• The problem
Please find every line of the listing below where "Policy" occurs and copy it.

——————

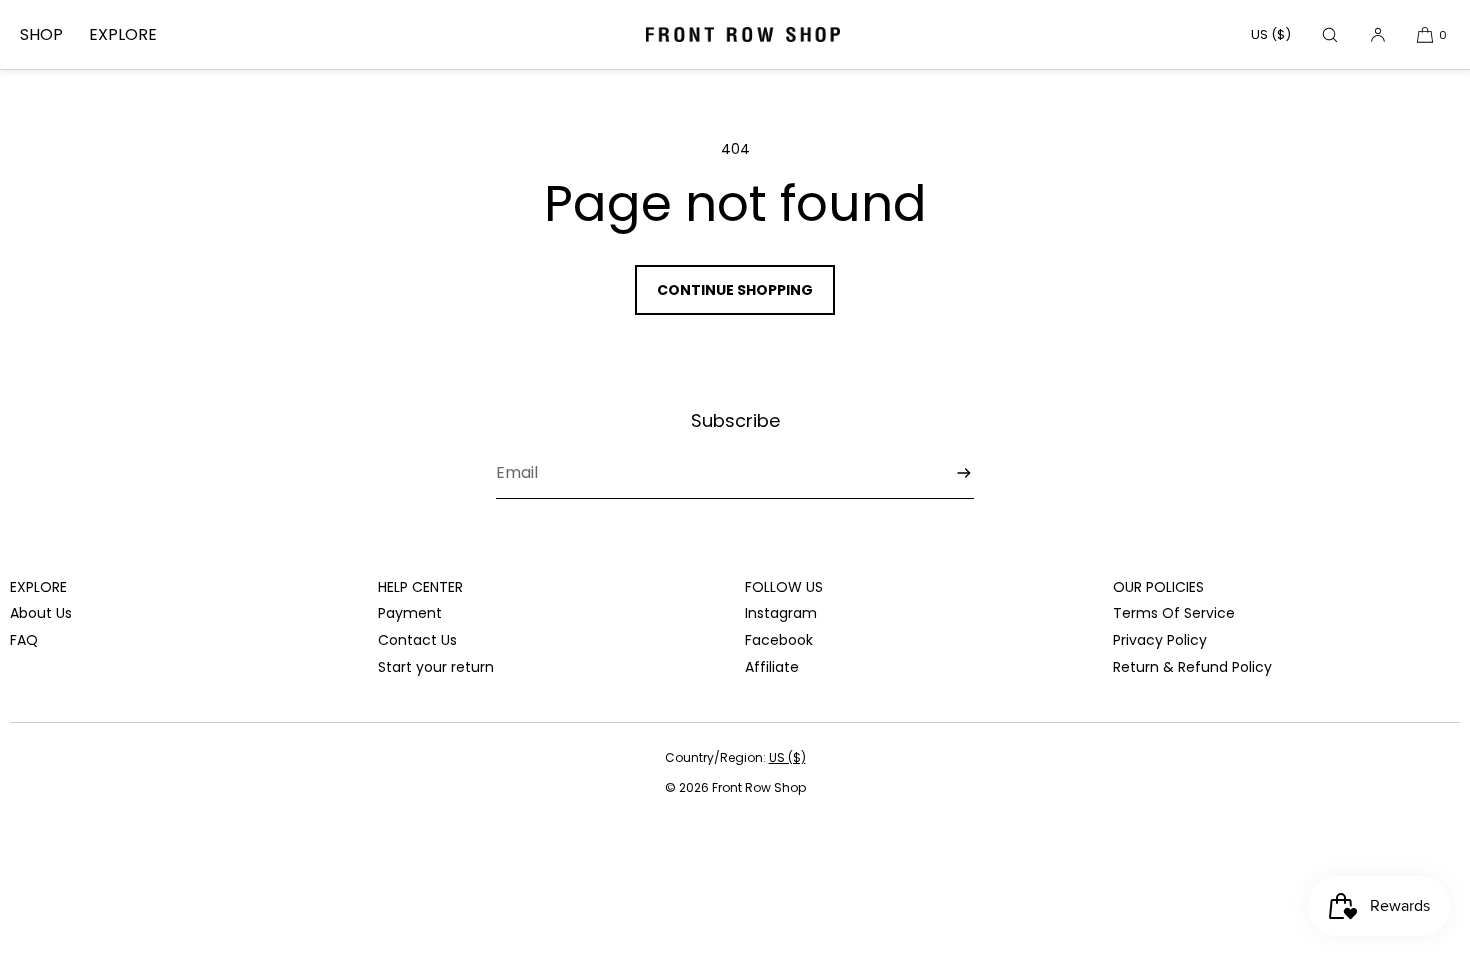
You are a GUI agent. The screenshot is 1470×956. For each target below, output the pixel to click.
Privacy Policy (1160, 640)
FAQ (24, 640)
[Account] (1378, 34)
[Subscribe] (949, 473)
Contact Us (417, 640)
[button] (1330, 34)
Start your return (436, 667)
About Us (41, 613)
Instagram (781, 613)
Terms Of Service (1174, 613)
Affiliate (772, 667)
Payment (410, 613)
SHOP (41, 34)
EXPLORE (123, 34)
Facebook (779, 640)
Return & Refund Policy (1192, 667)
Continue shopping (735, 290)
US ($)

——————

• Solution to this problem
Privacy Policy (1160, 640)
Return & Refund Policy (1192, 667)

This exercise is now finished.